How does all of that affect real-life kitchen projects? For some insight, we turned to Main Line Kitchen Design president, Paul McAlary.
He heartily agreed that the array of titles in lifestyle magazines or websites reveals an epidemic: Viewers are addicted to home improvement shows.
His own Main Line Kitchen Design website resources draw more than 1,000 views a day and, yet, he and his team hear over and over “I could do that!” After all, on television, every hiccup, from faulty plumbing to unfortunately placed support beams can be resolved, usually by a hardworking team with vision and gumption.
The HGTV Effect
With HGTV, DIY and the growing number of home improvement channels, the home improvement business is seeing the impact. On one hand, watching renovations can acquaint home owners with the design and renovation process and make them better informed. On the other hand, there is so much misinformation on many shows that problems are also created. For example, Johanna Gaines from the show Fixer Upper turned what most kitchen designers and contractors refer to as beadboard into what she and many of our customers now call ‘shiplap’.
But when learning from a TV show or YouTube, it’s important to remember that, in the end, it’s entertainment. The timelines and costs serve the story, not reality (especially in reality TV). The shows emphasize dramatic problems (They never pulled the permit! They drilled into a load-bearing wall!) that professionals would lose their licenses over.

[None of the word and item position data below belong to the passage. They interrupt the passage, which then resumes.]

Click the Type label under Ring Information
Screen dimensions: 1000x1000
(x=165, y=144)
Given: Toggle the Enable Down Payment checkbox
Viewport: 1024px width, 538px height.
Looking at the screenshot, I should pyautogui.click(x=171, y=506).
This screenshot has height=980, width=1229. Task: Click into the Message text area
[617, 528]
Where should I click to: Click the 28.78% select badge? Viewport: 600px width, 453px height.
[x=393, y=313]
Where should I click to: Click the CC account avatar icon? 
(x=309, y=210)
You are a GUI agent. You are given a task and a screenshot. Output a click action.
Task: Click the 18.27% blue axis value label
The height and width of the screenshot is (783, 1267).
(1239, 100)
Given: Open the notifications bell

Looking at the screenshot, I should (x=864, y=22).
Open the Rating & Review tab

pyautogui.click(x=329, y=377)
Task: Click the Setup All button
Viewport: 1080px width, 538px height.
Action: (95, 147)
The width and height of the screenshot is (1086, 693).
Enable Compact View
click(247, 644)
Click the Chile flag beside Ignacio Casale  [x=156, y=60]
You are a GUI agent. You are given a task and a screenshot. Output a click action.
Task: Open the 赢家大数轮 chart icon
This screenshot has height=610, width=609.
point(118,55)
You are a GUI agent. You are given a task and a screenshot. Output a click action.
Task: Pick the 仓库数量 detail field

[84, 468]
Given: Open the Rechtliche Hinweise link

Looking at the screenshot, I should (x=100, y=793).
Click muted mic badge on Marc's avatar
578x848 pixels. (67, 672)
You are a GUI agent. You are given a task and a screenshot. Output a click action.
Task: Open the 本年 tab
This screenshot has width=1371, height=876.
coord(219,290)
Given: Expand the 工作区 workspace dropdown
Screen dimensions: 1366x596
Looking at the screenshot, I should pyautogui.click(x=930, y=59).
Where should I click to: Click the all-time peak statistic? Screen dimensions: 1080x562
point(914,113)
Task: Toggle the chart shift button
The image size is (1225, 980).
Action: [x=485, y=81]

And the projects often span kitchens to bathrooms to backyards, with the television hosts having universal expertise.
In the real world, designers and construction crews are much more specialized. And this is something that new design shows are taking into account. For example, the producers of DIY network’s Philly Revival hosted by Rachel Street are working on an upcoming show with McAlary and Main Line Kitchen Design.
When planning your own remodel, it is also helpful to use resources like Angie’s List, the BBB, Yelp and even search engines to see the reviews of contractors and designers to help customers navigate pretty crowded waters.
And check out specialized design sites that showcase more innovative options for your specific project. Main Line Kitchen Design’s blog on kitchen remodeling that covers everything kitchen (from basic budgeting to cabinetry trends) is so authoritative that it has been selected as one of the top 5 blogs on kitchen design in the world.
For a great show, look for drama. But for a great remodel, look for real expertise and information.